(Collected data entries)

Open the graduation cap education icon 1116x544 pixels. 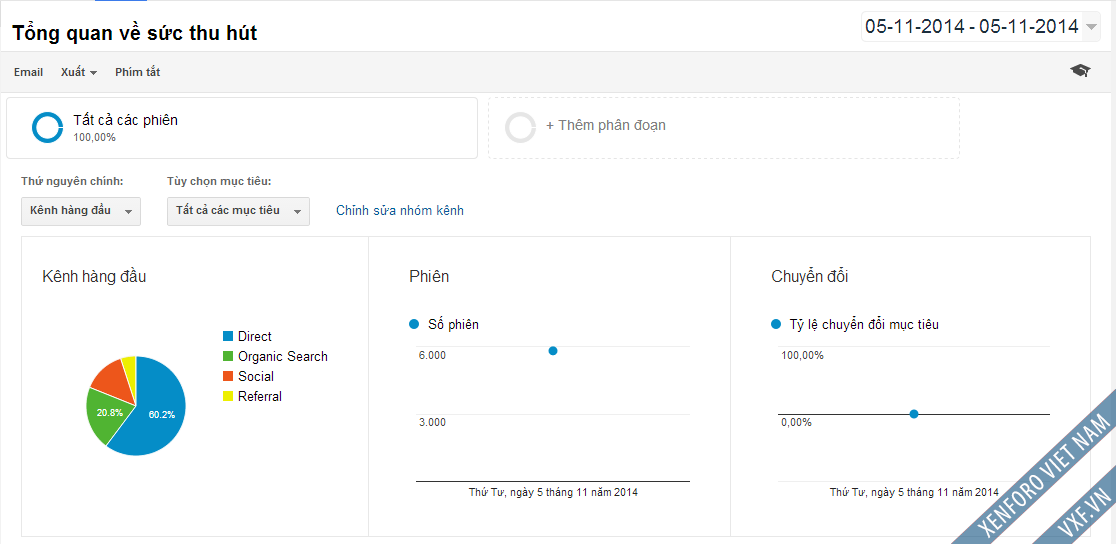click(1080, 70)
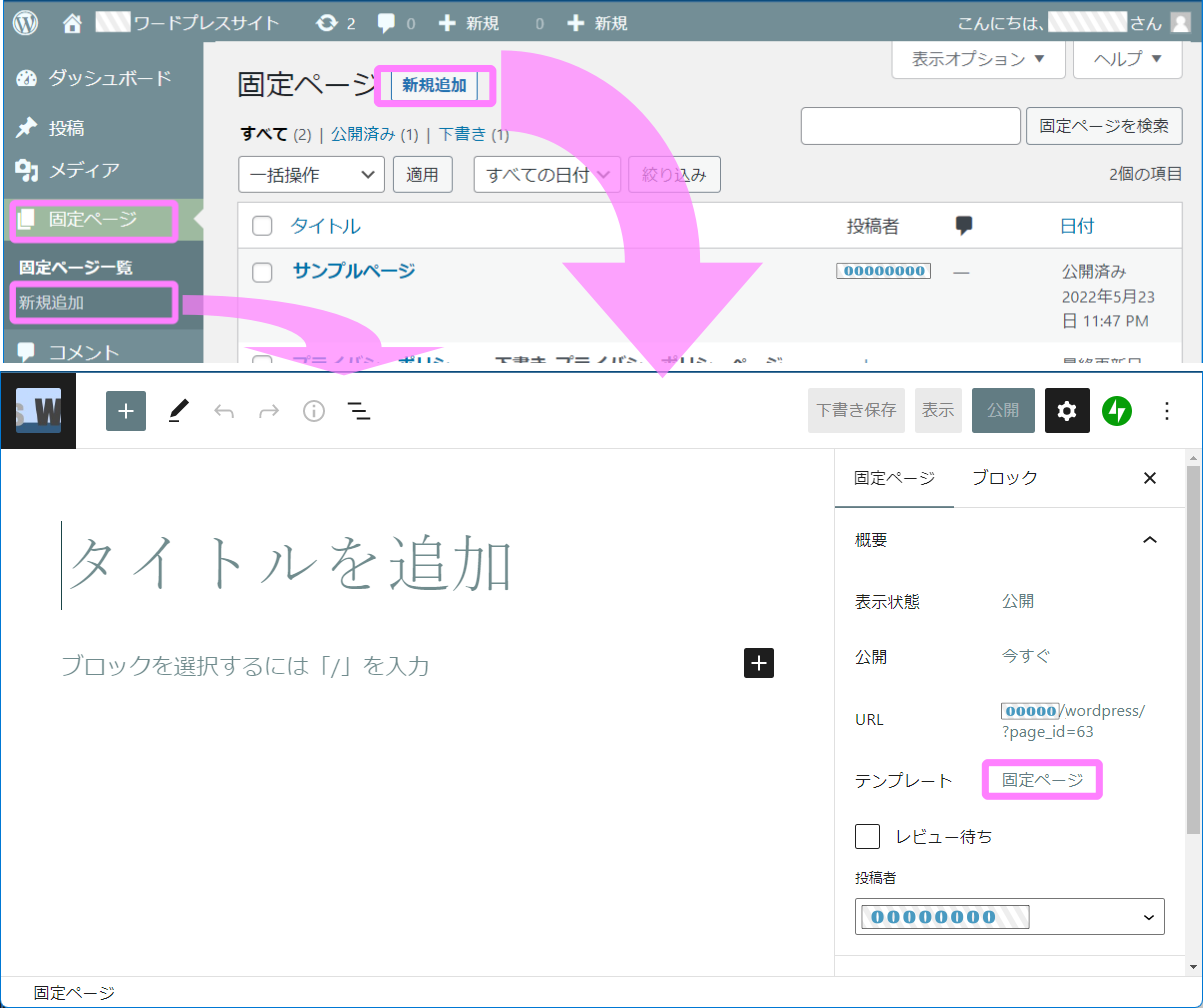Click the 下書き保存 button
The image size is (1203, 1008).
(x=855, y=410)
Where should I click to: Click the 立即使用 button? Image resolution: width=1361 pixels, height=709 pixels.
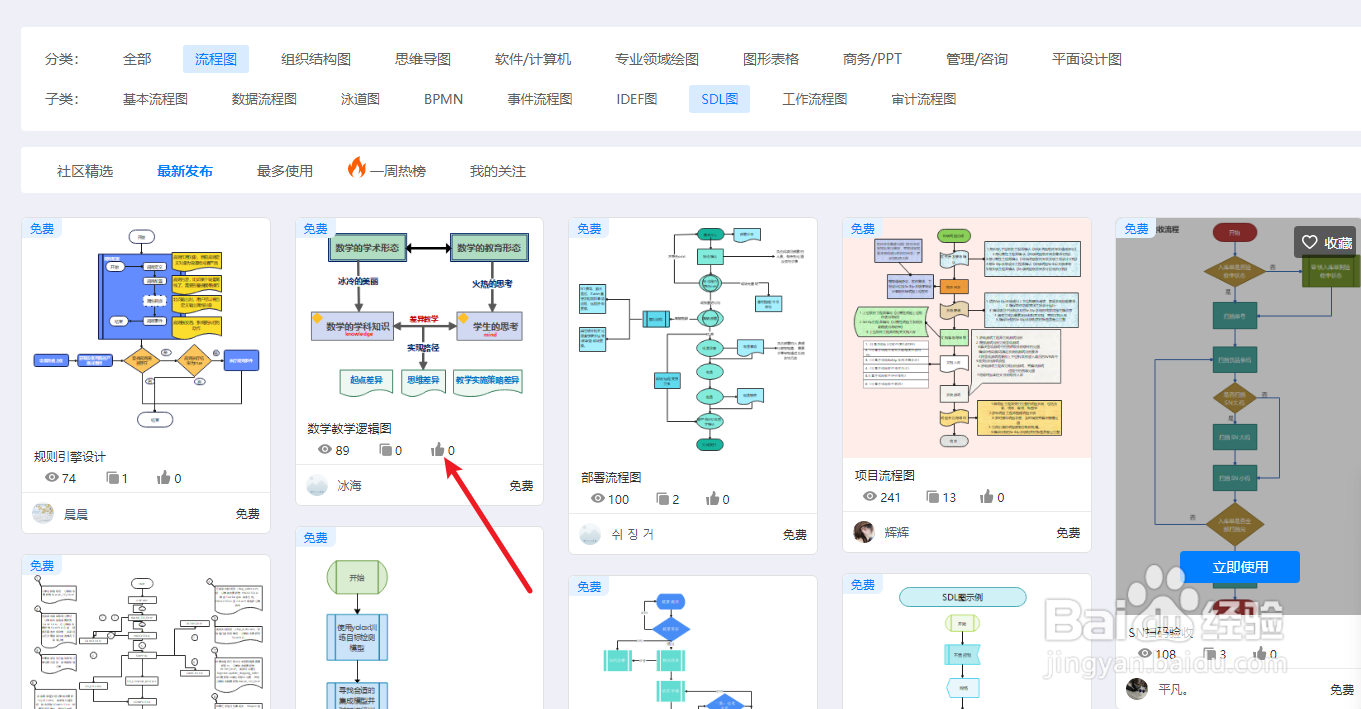click(x=1239, y=566)
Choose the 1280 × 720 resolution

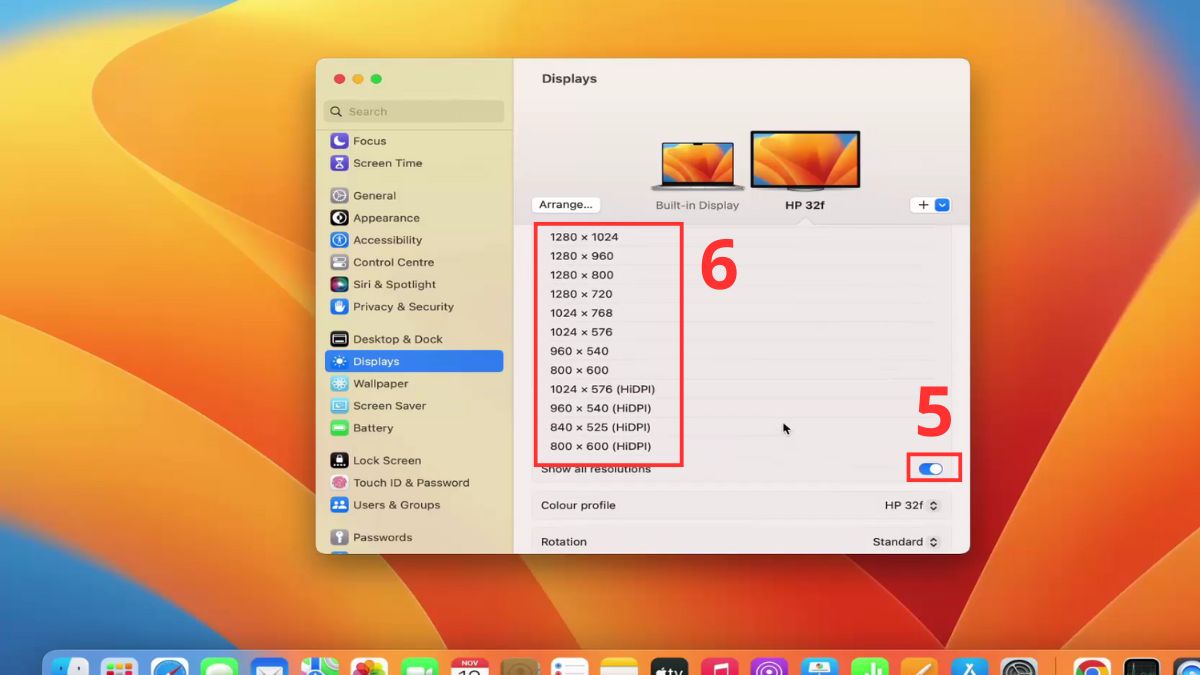point(581,294)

TASK STATEMENT:
For this exercise, the lines from the one containing "Where should I" through the last line of the entries above are to be output exactly, both included, and pictures are skipped.

OUTPUT:
Where should I click to: Click the 立即使用 button? Image resolution: width=1361 pixels, height=709 pixels.
click(x=1239, y=566)
Choose the 1280 × 720 resolution

point(581,294)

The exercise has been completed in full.